Although the family of Amazon-branded ecommerce websites is the primary and most well-known component of Amazon’s business, it has grown its offerings organically and through acquisitions over the past decade. Some of its large historical properties include IMDB (the Internet Movie Database), Alexa (an internet search and metrics portal), and A9 (Amazon’s floundering foray in the search technology business). Recently, Amazon has begun using its own web services platform to build a number of new properties which could represent interesting new businesses. Mechanical Turk, Askville, Amapedia, and Endless are examples of such new fledgling websites.
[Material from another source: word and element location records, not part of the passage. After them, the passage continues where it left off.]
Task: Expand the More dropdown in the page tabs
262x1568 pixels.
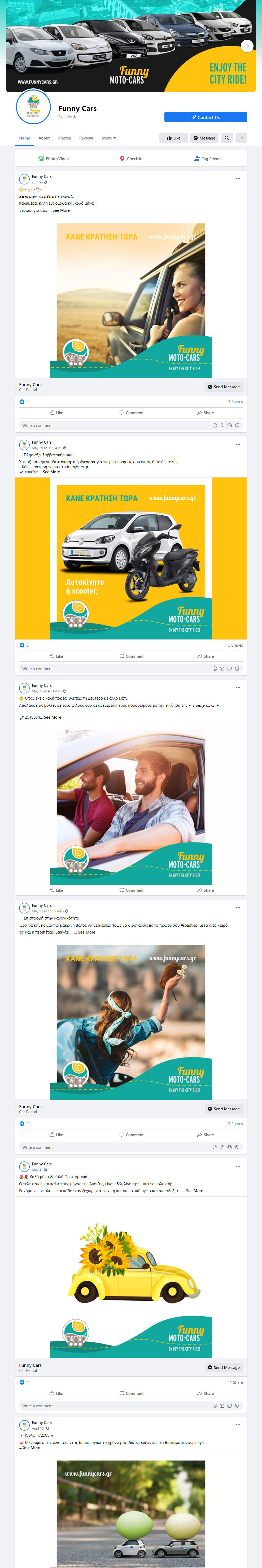Action: coord(109,138)
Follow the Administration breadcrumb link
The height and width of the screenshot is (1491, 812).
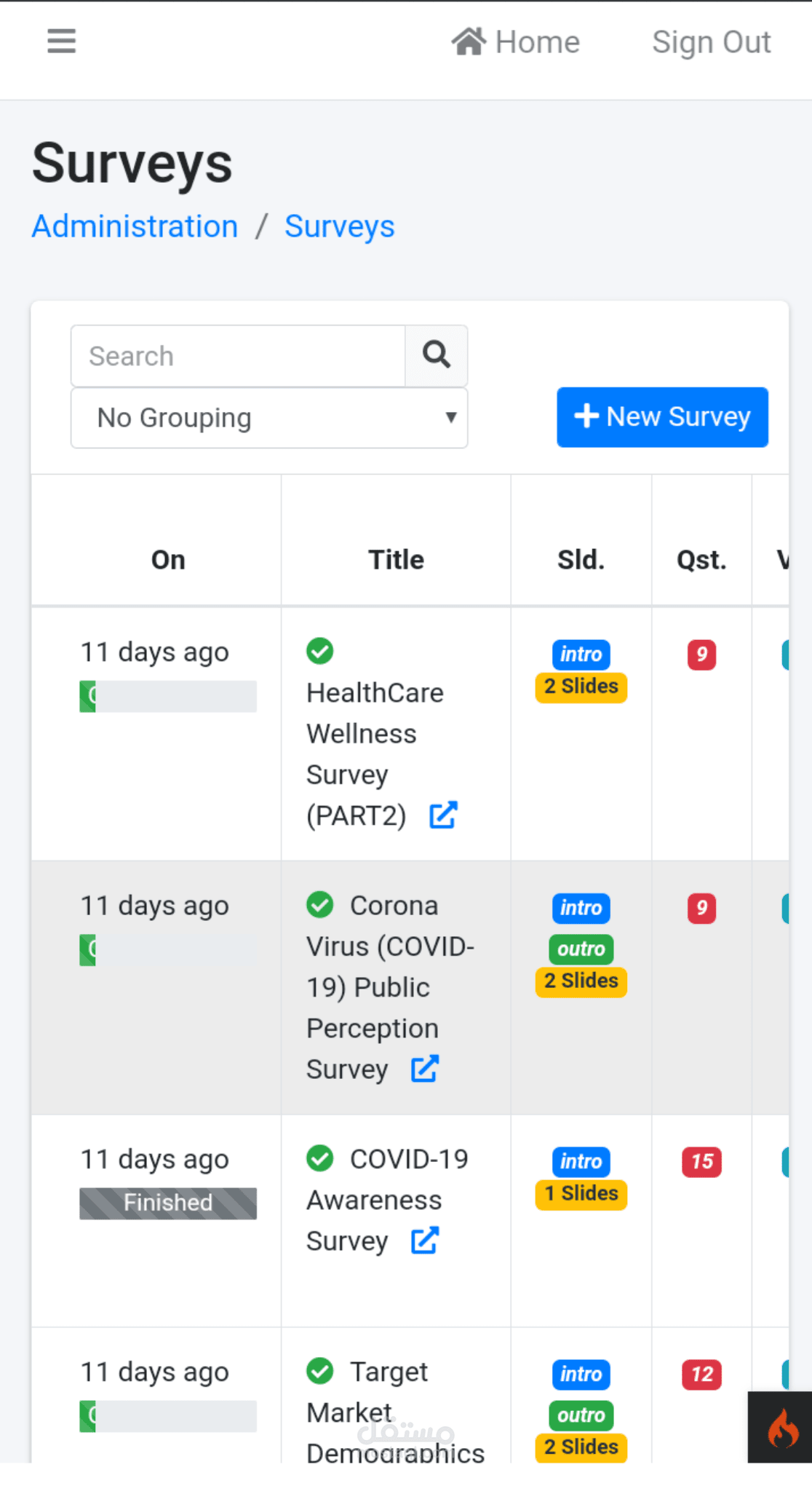pyautogui.click(x=135, y=226)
Amazon has avoided being subject to state sales tax in many states. Several states have attempted to pass laws to obtain revenues from these sales. In June 2009, North Carolina passed a tax law which would allow them to tax Amazon sales on the basis of Amazon having affiliate businesses in the state; in anticipation of the lost revenues, Amazon cut off all these affiliates overnight.  California has also introduced legislation, California Assembly Bill 178.
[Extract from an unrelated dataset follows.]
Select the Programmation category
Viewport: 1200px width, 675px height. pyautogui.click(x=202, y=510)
New York has gone beyond this, passing a law to collect sales taxes from Web retailers with no physical presence in the state, affiliates or otherwise. It has been challenged by Amazon and Overstock.com, who contest that it violates previous laws dictating that a company must have a physical presence in the state for the state to collect sales tax from it. In 2009, the New York Supreme Court has ruled against Amazon in this matter; Amazon plans to appeal to ruling (to the Supreme Court, if possible). If the law is not overturned on appeal, it may entice other states to pass similar laws, damaging Amazon's revenue across the country.
Amazon's business is dependent upon their technology infrastructure not malfunctioning, causing potentially damaging outages for the website. AMZN has invested heavily in the area of cloud computing, to provide them with flexibility in the management of their infrastructure, even providing a public cloud computing offering, Amazon EC2. However, EC2 experienced extended outages in October 2007 and February 2008, demonstrating growing pains in the discovery of this new technology. On July 19, 2009, AMZN experienced 15 minutes during which customers were unable to access the main page.  While these events by themselves may not have a huge impact on the business, a long-lasting disruption in the website's functionality would be tremendously detrimental in the very competitive online retailer market, and damage their credibility as a provider of cloud computing services.
You keep it up now, udnersatnd? Really good to know.